__Görev Yönergesi__
Kaynak metinde "Yine bir meczup, Atatürk’e" ile "Bilmeyen var mı?" arasındaki kısmı, ikisi de dahil olmak üzere, "gafil" sözcüğünü "cahil" olarak değiştirip yeniden yazar mısın?

##### Kaynak Metin #####

Yine bir meczup, Atatürk’e saldırmış... heykelinin sağına soluna küfürler yazmış... Allah’ı hoşnut edeceğini zanneden bu gafil, bu mendebur; Allah’ı değil, şeytanı sevindirmiş...

tabii bir de kendisine gizlice alkış tutan mutlu bir azınlığı...

Bilmeyen var mı?

O Atatürk ki;

Sakarya savaşında attan düşmüş, kaburga kemikleri kırılmıştı. Kendisine kesin istirahat tavsiye eden doktora... Hayır! Benim kaburga kemiğimin kırıldığı bu yerde Konstantin’in gururu kırılmadıkça, bana istirahat haramdır demişti...

##### Verilen Bilgiler #####

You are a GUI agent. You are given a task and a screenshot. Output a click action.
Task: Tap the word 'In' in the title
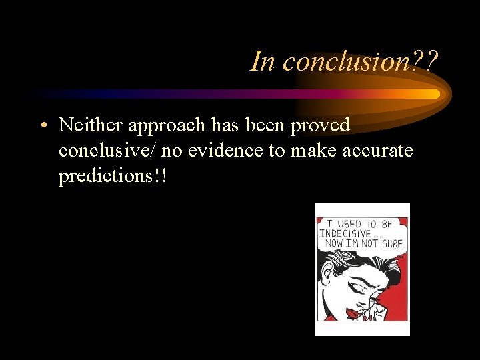click(x=262, y=62)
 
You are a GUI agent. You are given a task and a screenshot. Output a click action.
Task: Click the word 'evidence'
click(x=227, y=151)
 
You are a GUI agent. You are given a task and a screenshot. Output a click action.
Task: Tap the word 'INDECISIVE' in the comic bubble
click(x=347, y=234)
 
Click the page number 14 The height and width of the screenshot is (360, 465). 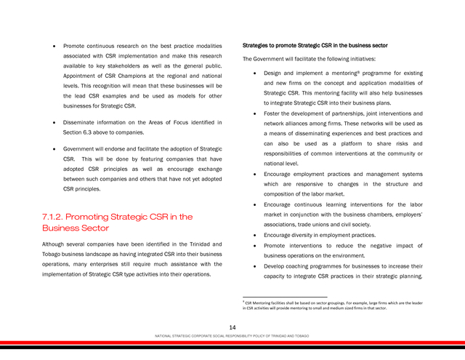(x=232, y=329)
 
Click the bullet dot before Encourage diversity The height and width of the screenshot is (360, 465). (x=252, y=236)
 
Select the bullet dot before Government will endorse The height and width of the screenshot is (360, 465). (x=55, y=149)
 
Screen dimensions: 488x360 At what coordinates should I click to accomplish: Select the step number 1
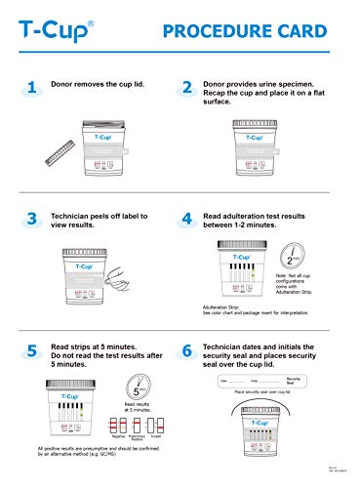click(x=31, y=88)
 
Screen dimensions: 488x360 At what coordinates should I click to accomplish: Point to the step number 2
click(x=187, y=88)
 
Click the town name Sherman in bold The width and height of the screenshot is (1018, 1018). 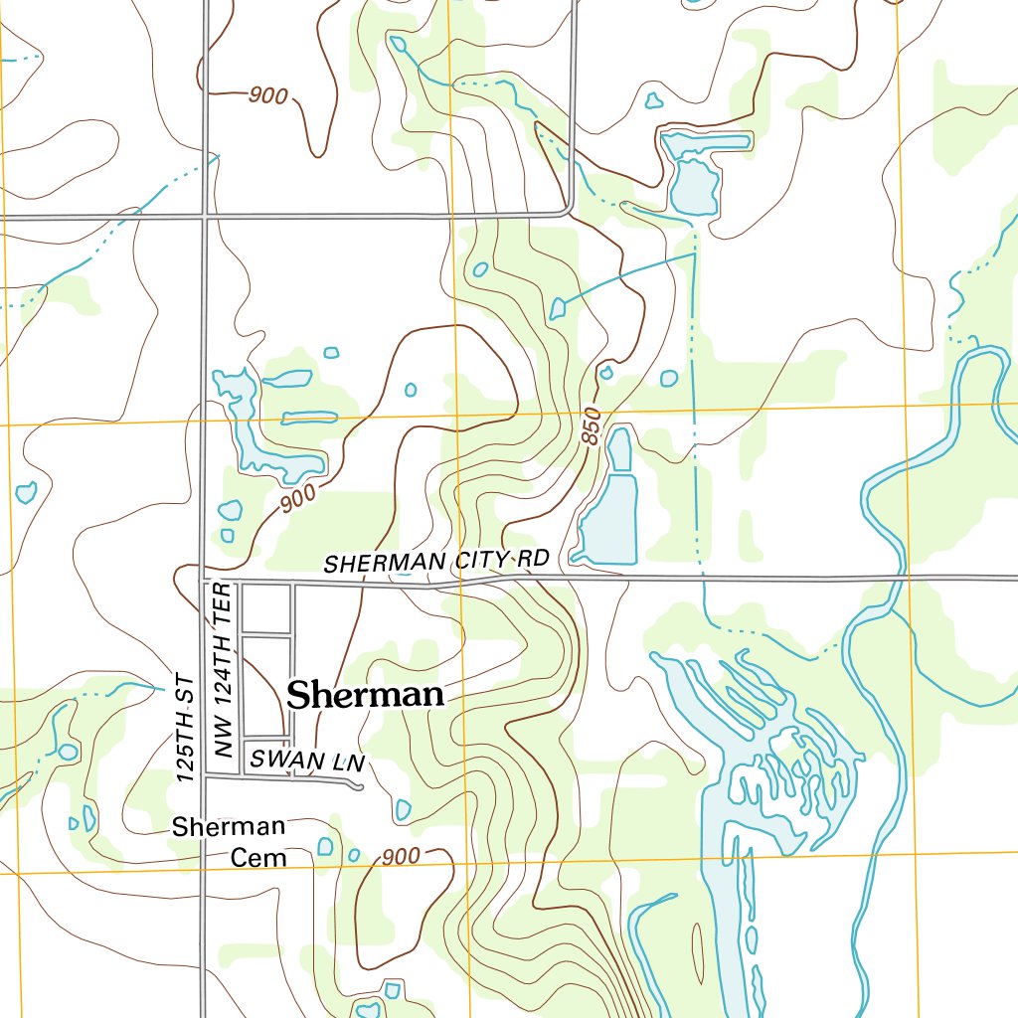click(x=365, y=695)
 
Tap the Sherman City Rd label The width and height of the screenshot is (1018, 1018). click(x=436, y=562)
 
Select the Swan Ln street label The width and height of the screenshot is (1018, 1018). click(x=308, y=761)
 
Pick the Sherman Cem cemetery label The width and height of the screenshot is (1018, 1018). click(x=229, y=841)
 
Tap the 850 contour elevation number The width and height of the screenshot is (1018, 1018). click(x=593, y=425)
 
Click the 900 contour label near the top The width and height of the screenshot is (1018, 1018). click(x=268, y=96)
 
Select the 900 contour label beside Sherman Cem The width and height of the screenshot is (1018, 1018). click(x=401, y=856)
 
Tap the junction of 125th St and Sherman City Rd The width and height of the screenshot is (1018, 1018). click(x=204, y=578)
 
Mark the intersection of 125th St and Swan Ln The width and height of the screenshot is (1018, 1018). click(x=204, y=774)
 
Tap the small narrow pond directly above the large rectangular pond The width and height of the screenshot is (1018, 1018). click(x=619, y=449)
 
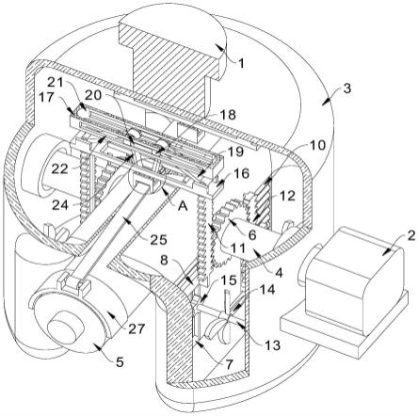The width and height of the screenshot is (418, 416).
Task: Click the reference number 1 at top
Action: [240, 64]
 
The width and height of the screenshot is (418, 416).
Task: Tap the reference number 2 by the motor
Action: [411, 235]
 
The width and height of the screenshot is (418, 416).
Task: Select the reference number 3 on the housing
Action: [346, 88]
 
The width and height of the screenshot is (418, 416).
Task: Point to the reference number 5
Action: [120, 362]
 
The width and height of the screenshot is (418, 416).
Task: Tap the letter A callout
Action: [183, 205]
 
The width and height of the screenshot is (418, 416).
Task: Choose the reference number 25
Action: [159, 240]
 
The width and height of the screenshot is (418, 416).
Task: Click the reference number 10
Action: [317, 146]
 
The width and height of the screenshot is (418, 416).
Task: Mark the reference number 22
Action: [59, 169]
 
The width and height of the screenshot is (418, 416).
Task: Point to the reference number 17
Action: [47, 97]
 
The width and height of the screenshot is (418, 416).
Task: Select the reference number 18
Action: [229, 115]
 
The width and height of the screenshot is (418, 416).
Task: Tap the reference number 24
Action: [59, 205]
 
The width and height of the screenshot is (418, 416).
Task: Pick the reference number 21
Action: [56, 83]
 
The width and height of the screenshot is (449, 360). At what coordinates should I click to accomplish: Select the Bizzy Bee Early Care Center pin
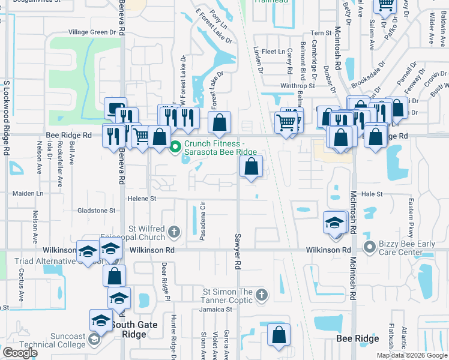(370, 245)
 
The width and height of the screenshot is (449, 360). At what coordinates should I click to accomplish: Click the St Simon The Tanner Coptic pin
(261, 295)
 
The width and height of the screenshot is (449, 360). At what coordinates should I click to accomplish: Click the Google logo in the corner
(20, 353)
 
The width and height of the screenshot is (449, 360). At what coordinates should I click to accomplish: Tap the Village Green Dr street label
(92, 32)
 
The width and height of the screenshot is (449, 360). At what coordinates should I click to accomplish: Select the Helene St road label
(141, 199)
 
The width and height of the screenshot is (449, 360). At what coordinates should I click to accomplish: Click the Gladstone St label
(96, 211)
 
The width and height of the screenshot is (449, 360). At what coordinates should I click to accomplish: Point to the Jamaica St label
(216, 310)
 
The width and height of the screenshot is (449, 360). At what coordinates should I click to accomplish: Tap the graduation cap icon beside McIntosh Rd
(334, 223)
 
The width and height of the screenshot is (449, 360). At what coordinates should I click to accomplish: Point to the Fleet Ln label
(273, 52)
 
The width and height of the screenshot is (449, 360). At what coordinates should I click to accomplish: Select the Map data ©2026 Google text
(411, 355)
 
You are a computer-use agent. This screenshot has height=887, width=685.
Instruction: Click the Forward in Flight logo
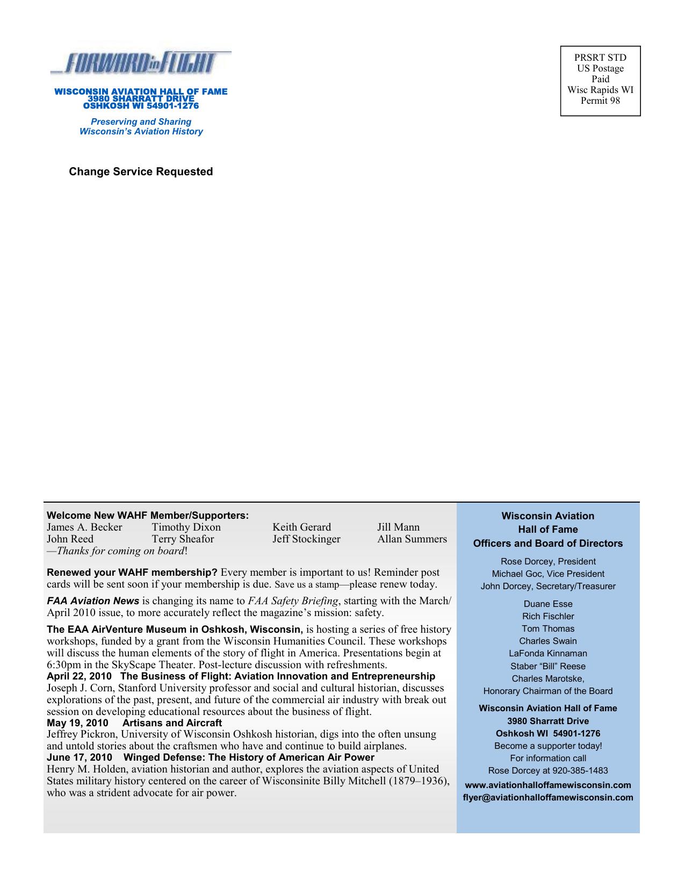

#####

__Görev Sonucu__
Yine bir meczup, Atatürk’e saldırmış... heykelinin sağına soluna küfürler yazmış... Allah’ı hoşnut edeceğini zanneden bu cahil, bu mendebur; Allah’ı değil, şeytanı sevindirmiş...

tabii bir de kendisine gizlice alkış tutan mutlu bir azınlığı...

Bilmeyen var mı?